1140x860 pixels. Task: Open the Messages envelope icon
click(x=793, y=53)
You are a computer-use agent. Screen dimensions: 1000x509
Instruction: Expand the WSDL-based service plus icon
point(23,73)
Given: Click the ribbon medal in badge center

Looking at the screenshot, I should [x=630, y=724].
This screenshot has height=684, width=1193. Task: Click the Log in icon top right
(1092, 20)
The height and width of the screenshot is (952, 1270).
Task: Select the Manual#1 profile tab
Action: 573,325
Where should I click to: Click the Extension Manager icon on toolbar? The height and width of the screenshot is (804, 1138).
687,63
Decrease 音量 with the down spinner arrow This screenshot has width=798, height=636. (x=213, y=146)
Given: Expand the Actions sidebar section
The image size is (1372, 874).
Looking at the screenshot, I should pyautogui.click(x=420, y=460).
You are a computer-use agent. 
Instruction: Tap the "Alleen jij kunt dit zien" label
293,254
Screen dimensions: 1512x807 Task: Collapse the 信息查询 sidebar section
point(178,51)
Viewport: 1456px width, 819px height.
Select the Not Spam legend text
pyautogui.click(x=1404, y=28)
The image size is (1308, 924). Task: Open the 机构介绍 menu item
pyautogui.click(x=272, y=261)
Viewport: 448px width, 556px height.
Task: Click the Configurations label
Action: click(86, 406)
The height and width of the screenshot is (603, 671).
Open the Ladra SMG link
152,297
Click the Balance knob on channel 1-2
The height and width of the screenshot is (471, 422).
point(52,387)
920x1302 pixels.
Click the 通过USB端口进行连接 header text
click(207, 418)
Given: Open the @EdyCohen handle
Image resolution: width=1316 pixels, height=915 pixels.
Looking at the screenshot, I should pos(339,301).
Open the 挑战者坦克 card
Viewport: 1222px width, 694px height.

----------

## Task brief
Find every line in the listing that contains the word "sidebar", and copy each one. Case counts.

## Completed task
Given: Expand the Actions sidebar section
Screen dimensions: 1512x807 Task: Collapse the 信息查询 sidebar section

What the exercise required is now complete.